Aku malas menanggapi Arnold dan berjalan keluar rumah begitu saja. Namun detik selanjutnya aku tak dapat bergerak karena Arnold sudah memelukku dari belakang.
"Aku mau jadi pacarmu." Ucap Arnold tiba-tiba.
Aku bingung kenapa dulu Arnold menolak ku, kenapa harus sekarang baru bilang ingin pacaran denganku?
Tubuhku membeku, tak dapat bergerak sama sekali. Apa yang dikatakan Arnold ini benar, atau dia hanya sedang bercanda padaku.
Perlahan Arnold melepaskan pelukannya lalu berjalan ke depanku dan menatapku dengan wajah yang serius. Aku tak tahu harus menanggapinya bagaimana. Aku ragu-ragu dengan apa yang dia katakan barusan.

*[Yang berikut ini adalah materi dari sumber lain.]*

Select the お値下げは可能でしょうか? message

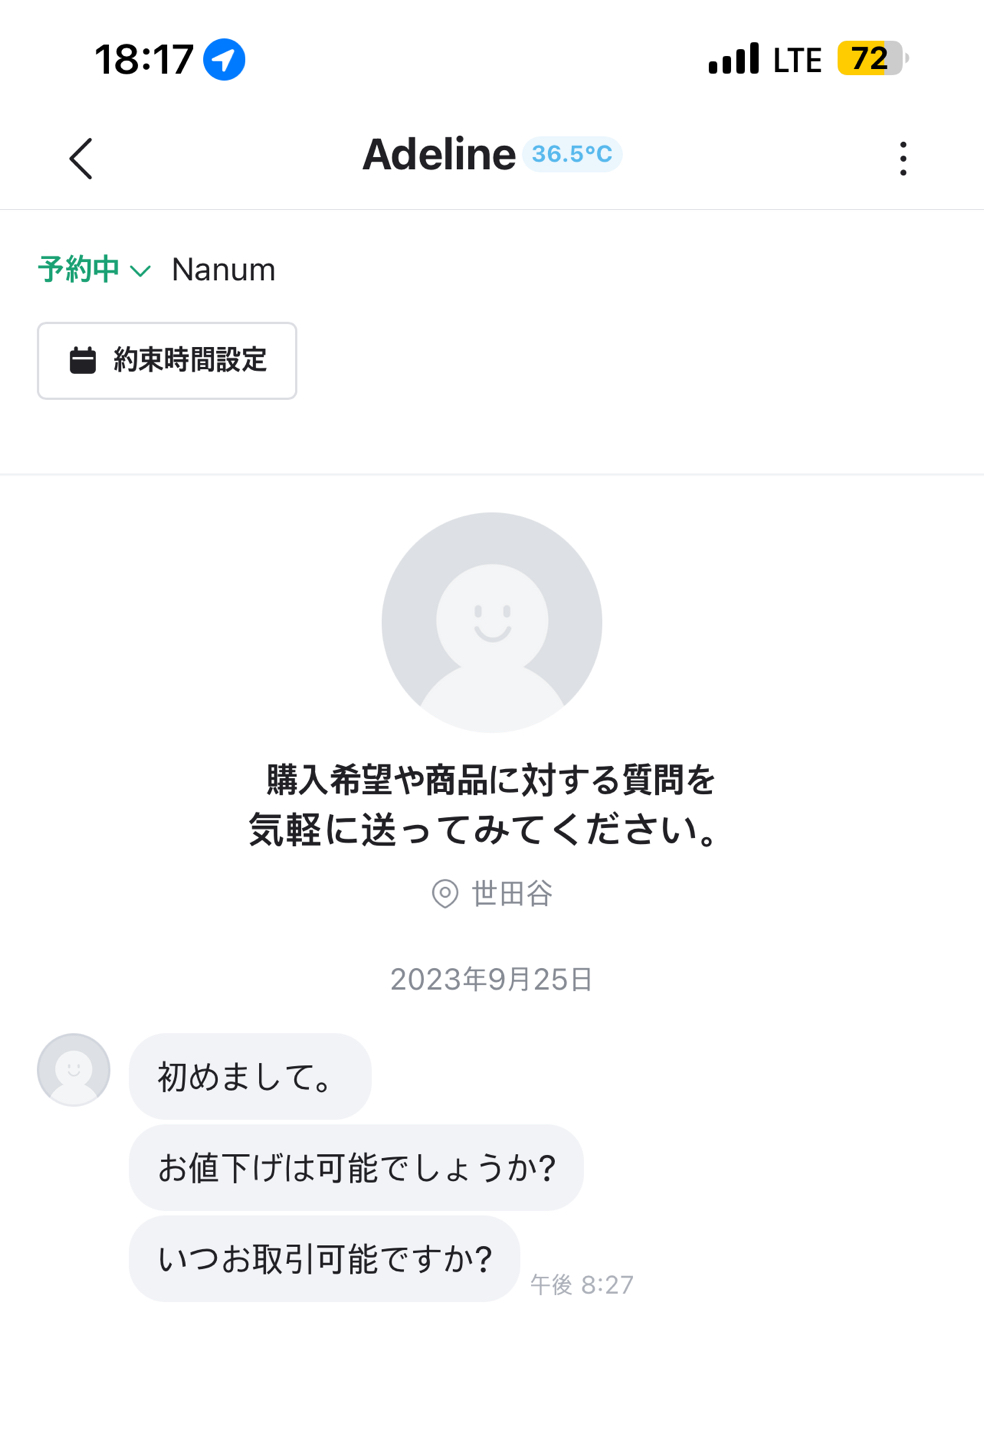[x=356, y=1167]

"Kenapa kau terlihat ragu. Aku mau menjadi pacarmu karena aku melakukannya sebelum menikah dengan Viona." Ucapan Arnold seketika membuatku tersadar.
Kenapa aku tidak pernah berpikir sebelumnya? Arnold sudah mau menikah dan mau pacaran denganku, tentu saja hanya karena sebatas rasa kasihan nya pada diriku saja.

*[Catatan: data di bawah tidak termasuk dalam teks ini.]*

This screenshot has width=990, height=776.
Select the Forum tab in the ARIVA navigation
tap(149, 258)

"Tidak Arnold, aku tidak perlu dikasihani. Aku tidak mau kau bersedia menjadi pacarku hanya karena kau mengasihani aku. Cukup! Aku tidak mau lagi." Ucapku dengan hati yang berusaha tegar.
Pada akhirnya aku menolak Arnold, padahal saat itu aku tidak perduli apapun, yang terpenting dia mau menjadi pacarku disisa hidupku yang hanya 3 bulan ini.
Aku lalu pulang dengan menahan rasa sakit, bukan hanya dari sakit hati yang diciptakan Arnold, tapi juga sakit karena kanker yang menggerogoti tubuhku ini.
*******
Seharian ini aku lewati dengan bermalas-malasan karena tubuhku yang terasa begitu lemas. Sampai tiba-tiba ponselku berdering menampilkan nama Merry menelepon ku.
"Kau dimana?" Tanya Merry diseberang telepon.
"Di rumah. Ada apa?" Jawabku dengan malas.
"Apa kau bisa untuk menemaniku mencari Hansen?"
Aku menyanggupi permintaan Merry, meski tubuhku rasanya tak sanggup untuk digerakkan. Tapi aku tak mau mengecewakan Merry. Lagipula, memang sudah seharusnya aku keluar rumah. Daripada harus berdiam diri sambil terus merenung dan selalu memikirkan Arnold.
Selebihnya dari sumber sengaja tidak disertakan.